(Dataset records)
-------

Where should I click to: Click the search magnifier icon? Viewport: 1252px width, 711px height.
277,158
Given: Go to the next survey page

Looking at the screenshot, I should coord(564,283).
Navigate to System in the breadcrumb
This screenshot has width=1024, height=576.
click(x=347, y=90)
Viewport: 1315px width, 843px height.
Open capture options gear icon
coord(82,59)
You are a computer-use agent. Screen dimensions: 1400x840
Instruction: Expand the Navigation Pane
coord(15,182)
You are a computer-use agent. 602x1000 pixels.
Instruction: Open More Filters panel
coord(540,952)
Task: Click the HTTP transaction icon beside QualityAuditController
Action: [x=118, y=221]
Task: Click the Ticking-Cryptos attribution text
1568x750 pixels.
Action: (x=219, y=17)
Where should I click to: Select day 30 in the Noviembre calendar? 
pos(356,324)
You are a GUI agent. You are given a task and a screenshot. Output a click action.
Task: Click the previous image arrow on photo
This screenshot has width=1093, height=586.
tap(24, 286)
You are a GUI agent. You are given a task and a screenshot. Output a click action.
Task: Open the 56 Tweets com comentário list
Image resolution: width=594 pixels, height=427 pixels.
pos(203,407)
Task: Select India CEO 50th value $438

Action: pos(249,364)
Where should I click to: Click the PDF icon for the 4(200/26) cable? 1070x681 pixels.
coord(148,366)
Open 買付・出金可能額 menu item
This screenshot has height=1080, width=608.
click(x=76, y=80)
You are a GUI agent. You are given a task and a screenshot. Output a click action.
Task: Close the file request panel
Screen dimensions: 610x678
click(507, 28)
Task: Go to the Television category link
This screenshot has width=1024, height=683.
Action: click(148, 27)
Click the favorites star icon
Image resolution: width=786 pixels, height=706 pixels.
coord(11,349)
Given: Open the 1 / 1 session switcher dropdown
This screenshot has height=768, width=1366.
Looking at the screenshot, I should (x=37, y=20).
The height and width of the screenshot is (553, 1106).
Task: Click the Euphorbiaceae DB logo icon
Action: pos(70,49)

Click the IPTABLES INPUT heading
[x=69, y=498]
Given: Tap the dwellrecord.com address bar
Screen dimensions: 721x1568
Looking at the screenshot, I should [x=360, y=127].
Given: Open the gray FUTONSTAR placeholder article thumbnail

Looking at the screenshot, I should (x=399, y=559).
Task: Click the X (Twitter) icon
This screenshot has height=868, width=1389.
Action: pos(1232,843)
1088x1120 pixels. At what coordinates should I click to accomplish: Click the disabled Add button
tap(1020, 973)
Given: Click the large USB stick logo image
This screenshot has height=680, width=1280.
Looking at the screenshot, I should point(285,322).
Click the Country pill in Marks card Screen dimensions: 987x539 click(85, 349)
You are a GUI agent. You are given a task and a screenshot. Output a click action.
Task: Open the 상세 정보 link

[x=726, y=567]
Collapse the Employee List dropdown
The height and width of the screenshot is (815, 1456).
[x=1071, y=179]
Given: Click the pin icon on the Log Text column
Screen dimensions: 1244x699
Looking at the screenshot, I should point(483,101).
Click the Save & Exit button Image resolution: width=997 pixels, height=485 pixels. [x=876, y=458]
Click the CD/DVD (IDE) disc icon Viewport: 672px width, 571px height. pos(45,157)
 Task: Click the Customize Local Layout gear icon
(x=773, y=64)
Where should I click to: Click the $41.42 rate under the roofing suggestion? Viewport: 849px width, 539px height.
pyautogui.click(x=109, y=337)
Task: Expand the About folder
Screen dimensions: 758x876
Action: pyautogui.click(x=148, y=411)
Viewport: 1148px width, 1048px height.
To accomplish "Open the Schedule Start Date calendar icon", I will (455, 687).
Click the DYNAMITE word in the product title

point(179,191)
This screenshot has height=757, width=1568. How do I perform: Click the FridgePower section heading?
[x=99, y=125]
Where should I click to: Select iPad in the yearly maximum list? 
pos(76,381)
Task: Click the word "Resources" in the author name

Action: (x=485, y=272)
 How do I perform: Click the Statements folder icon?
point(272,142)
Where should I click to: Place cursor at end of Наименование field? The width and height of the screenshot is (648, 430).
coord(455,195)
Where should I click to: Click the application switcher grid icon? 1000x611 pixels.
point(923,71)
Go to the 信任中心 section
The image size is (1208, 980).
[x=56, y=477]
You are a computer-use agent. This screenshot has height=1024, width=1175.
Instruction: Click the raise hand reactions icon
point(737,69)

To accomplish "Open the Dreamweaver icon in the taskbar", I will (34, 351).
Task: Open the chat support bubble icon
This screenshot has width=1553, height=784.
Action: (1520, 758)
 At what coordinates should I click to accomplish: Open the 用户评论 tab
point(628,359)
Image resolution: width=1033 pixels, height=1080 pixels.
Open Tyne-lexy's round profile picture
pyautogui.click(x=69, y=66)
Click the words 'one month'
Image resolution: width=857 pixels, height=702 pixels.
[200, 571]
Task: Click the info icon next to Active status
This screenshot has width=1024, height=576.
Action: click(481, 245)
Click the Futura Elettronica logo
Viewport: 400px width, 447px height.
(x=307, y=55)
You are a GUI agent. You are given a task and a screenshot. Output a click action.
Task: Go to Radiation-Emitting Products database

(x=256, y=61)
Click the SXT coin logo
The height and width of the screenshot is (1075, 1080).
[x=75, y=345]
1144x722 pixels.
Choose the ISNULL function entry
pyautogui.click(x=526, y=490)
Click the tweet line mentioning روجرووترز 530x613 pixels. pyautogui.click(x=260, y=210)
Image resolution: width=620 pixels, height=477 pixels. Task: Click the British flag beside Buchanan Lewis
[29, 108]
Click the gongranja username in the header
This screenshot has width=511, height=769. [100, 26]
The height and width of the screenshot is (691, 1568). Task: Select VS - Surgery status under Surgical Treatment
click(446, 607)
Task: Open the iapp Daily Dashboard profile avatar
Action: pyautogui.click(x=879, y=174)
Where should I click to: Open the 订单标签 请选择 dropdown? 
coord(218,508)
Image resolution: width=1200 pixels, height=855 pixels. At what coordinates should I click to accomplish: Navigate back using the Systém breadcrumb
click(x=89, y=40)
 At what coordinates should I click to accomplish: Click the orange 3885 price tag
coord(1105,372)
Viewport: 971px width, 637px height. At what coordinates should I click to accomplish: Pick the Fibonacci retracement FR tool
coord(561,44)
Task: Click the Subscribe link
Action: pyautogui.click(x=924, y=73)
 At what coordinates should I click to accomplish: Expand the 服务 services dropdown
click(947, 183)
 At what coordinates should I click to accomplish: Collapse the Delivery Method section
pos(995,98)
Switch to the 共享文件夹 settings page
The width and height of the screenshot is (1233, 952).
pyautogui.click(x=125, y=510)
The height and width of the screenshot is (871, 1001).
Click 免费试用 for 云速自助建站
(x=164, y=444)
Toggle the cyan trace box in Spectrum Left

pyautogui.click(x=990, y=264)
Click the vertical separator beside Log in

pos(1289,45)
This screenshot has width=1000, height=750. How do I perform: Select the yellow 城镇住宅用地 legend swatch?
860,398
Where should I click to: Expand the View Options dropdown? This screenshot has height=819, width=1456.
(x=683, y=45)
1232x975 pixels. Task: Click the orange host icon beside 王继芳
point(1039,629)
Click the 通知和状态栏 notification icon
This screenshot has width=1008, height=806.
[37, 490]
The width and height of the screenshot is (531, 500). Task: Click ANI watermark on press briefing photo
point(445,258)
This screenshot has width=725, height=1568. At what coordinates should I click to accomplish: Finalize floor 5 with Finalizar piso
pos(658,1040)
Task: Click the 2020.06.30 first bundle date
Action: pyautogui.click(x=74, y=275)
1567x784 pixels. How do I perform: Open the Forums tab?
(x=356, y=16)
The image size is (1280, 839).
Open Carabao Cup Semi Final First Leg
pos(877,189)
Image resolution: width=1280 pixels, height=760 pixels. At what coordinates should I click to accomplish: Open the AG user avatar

-------

> Goal of the exercise
If a line above includes the string "computer", pick it out.

> Exercise output
You are a computer-use agent. Screen dimensions: 1400x840
You are a computer-use agent. 602x1000 pixels.
You are a computer-use agent. This screenshot has height=1024, width=1175.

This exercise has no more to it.